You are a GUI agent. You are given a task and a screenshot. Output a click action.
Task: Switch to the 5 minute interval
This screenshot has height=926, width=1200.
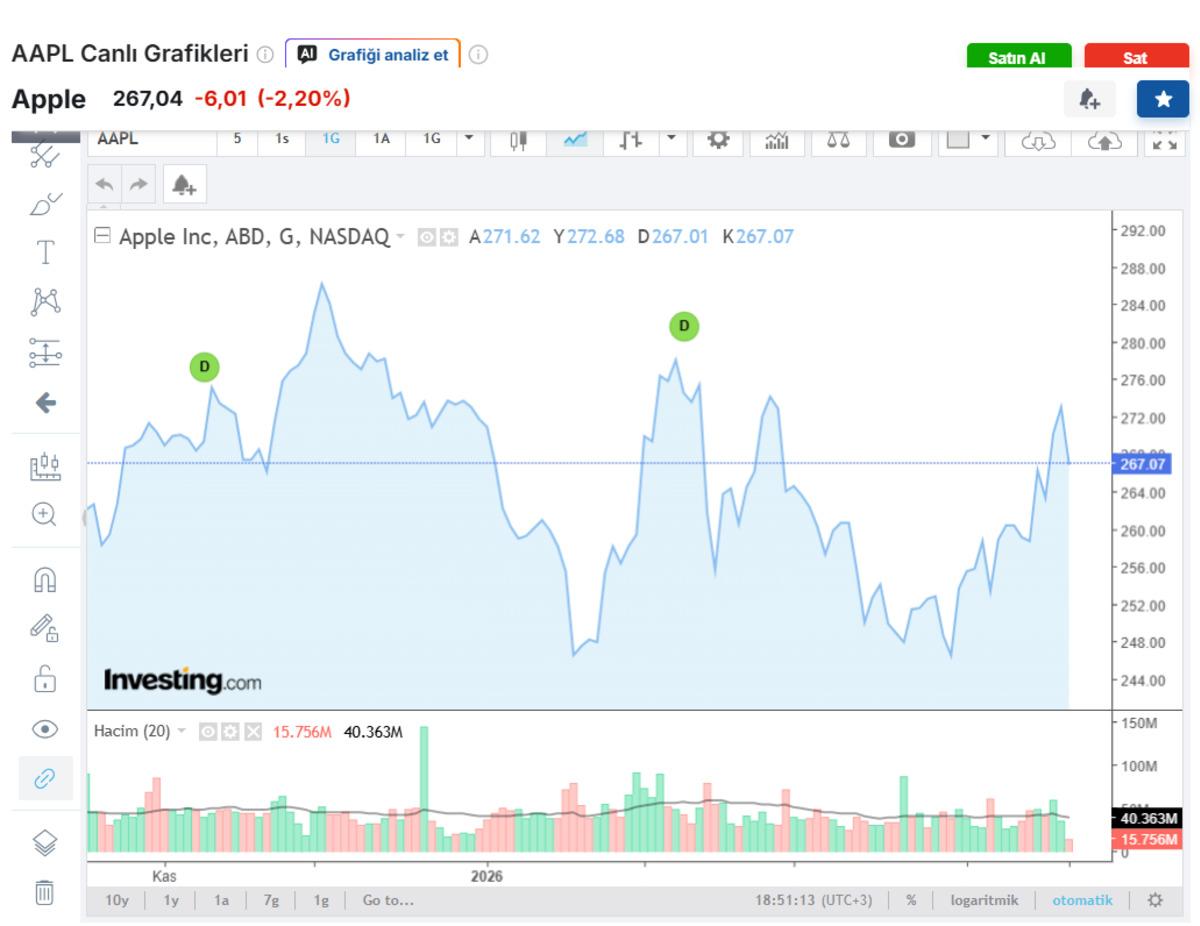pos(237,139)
# # # #
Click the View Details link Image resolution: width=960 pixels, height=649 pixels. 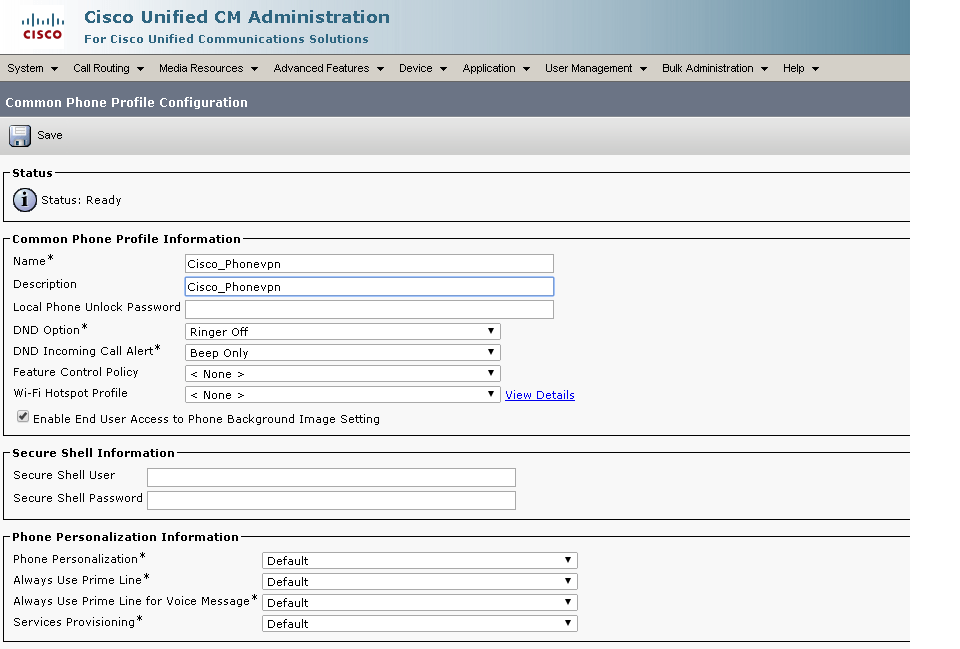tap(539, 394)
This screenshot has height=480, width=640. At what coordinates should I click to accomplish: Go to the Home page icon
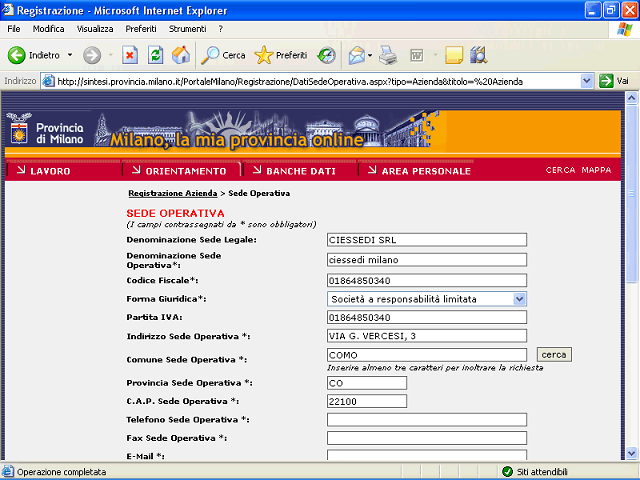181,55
# # # #
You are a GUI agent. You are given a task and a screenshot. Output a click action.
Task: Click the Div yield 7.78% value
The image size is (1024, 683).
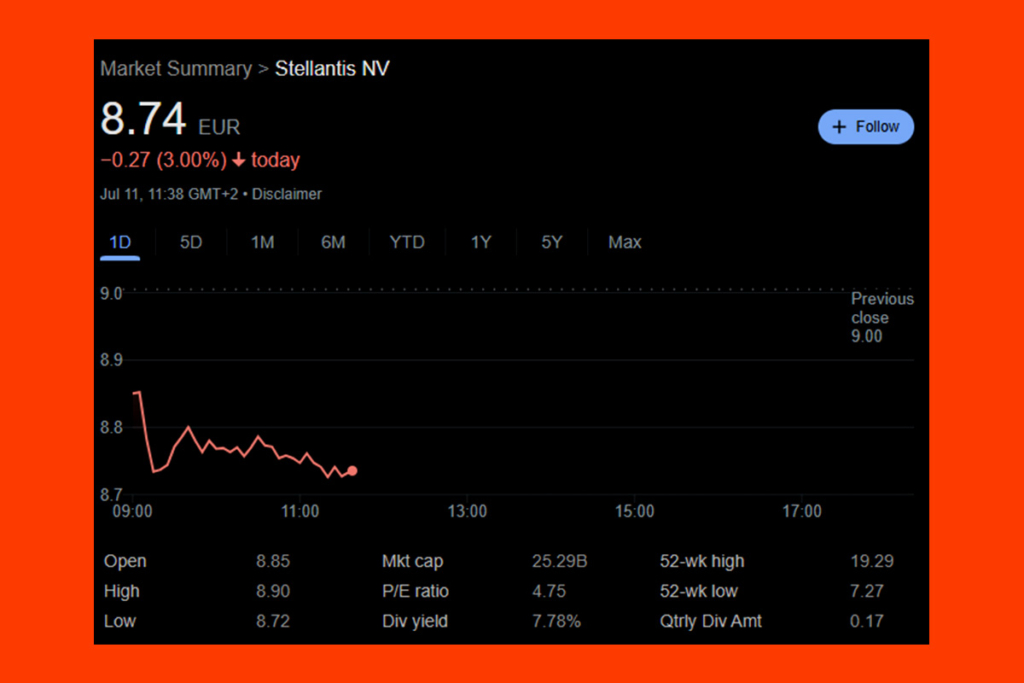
# # # #
**Task details:**
In the data above, which lines lie between the line with "Task: Click the Div yield 7.78% value" and the line with "The image size is (1024, 683).", inclusive? Print those lines exactly and nothing else.

**Problem solution:**
Task: Click the Div yield 7.78% value
The image size is (1024, 683).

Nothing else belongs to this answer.